このエピソードを最初に知ったとき、私はしばらく画面の前で固まってしまった。
娘を持つ親として、孫を持つ祖父として。言葉が出なかった。
「夢が叶わなかったなら、せめて最後にその姿で」という親心。それ以上でも以下でもない。
うちの娘も結婚して、もう子どもがいる。
当たり前のように続いた「その先」が、えみるちゃんには与えられなかった。
事故後の風見さんの交通安全啓発活動
事故後、風見しんごさんは交通安全啓発活動を精力的に続けている。
「登下校時の親子同行の重要性」「大人がルールを守ること」を各地で訴え、事故現場周辺のパトロールも行っていた時期があるという。
2021年に千葉県八街市で起きた児童死傷事故(飲酒運転のトラックが下校中の小学生の列に突っ込んだ事故)でも、風見さんはコメントを寄せた。
あの事故を知ったとき、私も記者時代の記憶が蘇り、胸が締め付けられた。またか、と。
風見さんは「交通事故は地獄」と表現している。
取材経験のある私には、その言葉の重さが骨身に染みてわかる。現場を見てきたからこそ。
今も「時折涙が出る」と語る風見さん。17年以上経った今も。それが遺族の現実だ。
風見しんご 娘 事故 まとめ
私が現役だった頃、交通事故の記事は「日常的なニュース」として扱われることが多かった。
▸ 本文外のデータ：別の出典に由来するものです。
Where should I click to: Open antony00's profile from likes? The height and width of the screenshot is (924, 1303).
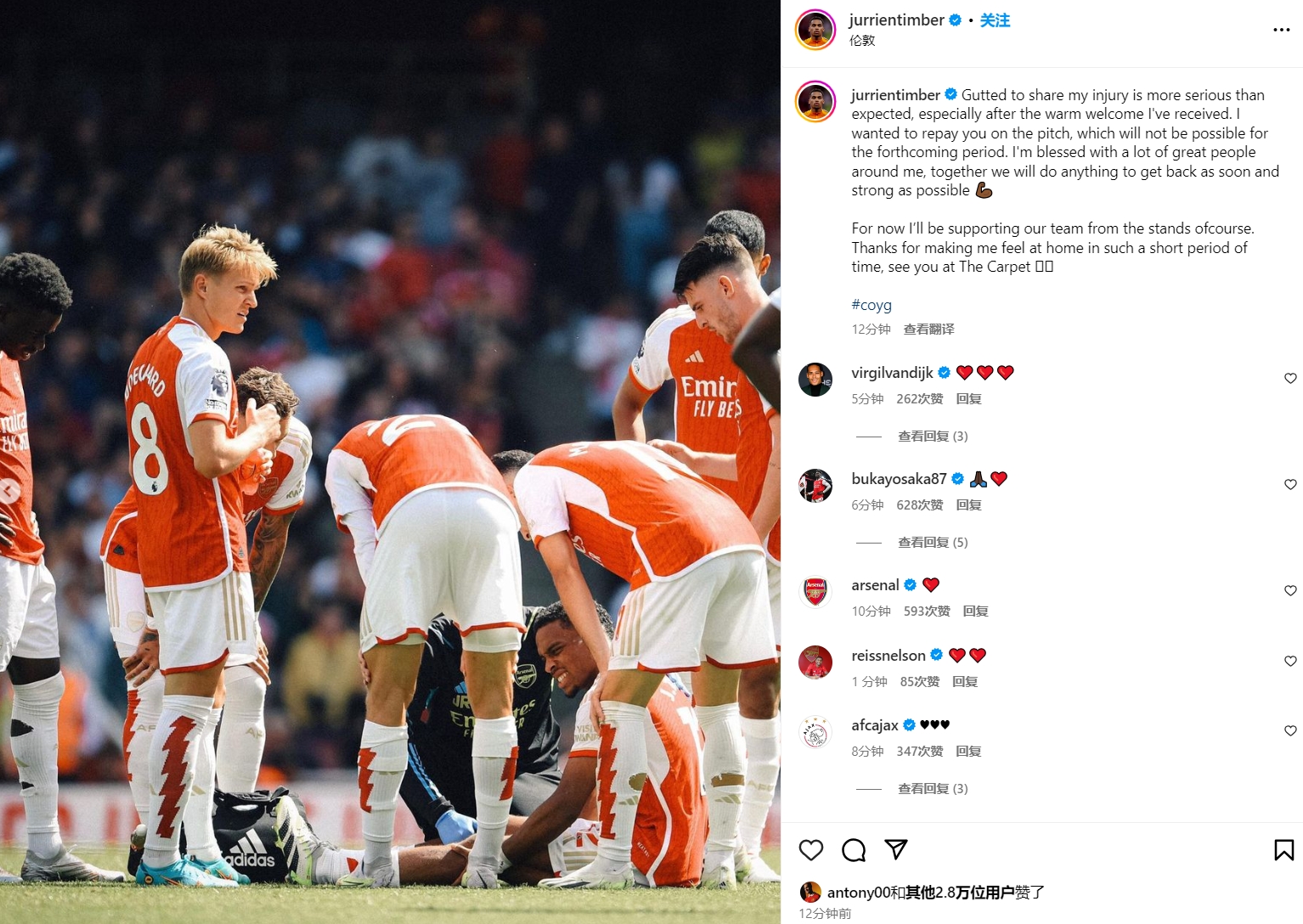[x=859, y=893]
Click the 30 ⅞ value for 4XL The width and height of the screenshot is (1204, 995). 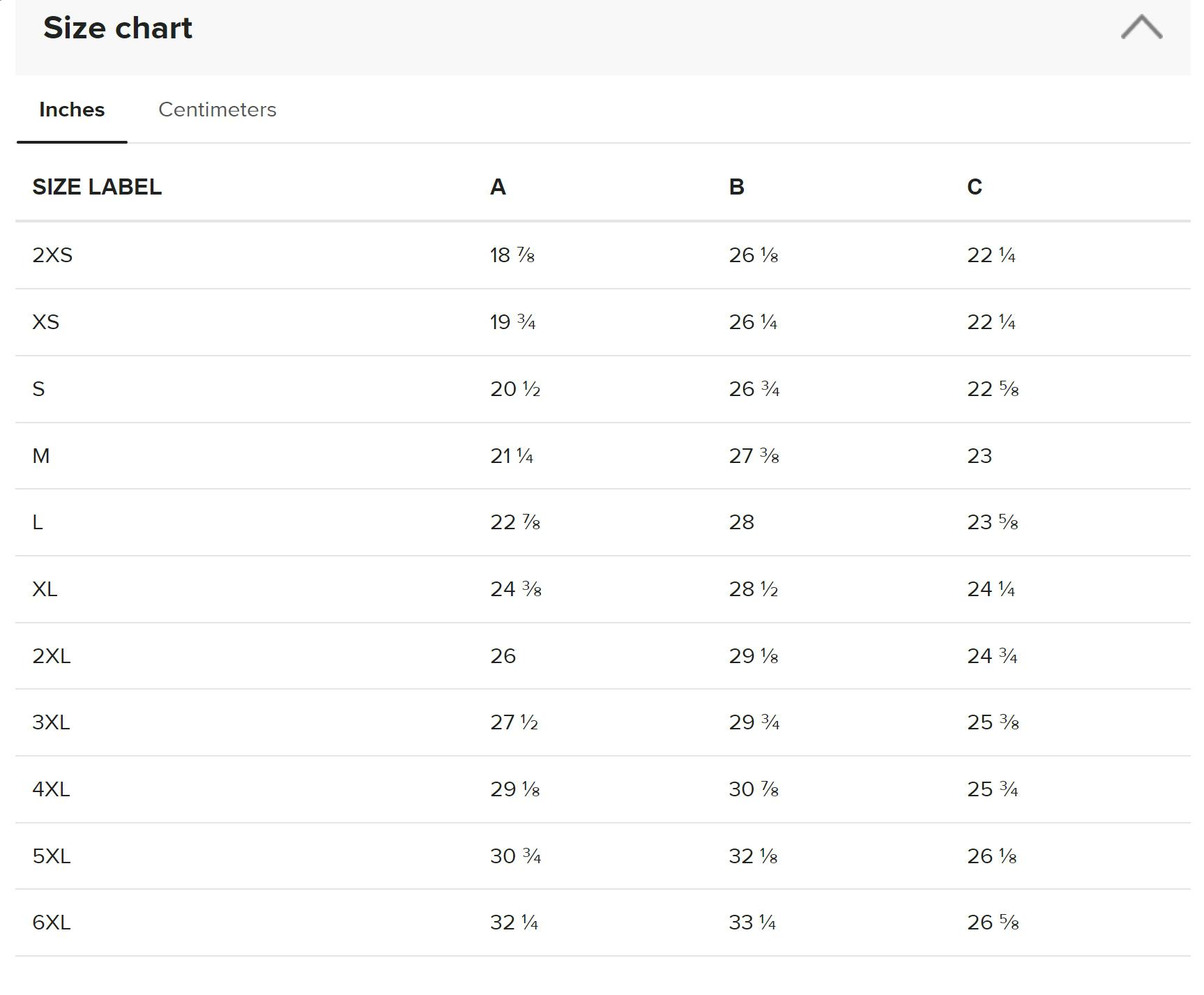(753, 789)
件数が多すぎて、一件一件を深く掘り下げる紙面の余裕がないことも多かった。それを今でも悔やんでいる。
風見しんごさんの娘・えみるちゃんの事故は、「有名人の家族の事故」として大きく報道されたが、同じような事故は今この瞬間も、名もなき家族の間で起きている。
青信号を守って渡っていた子が死ぬ。その理不尽さは、どんな時代になっても変わらない。
えみるちゃんのご冥福を、改めて心よりお祈り申し上げます。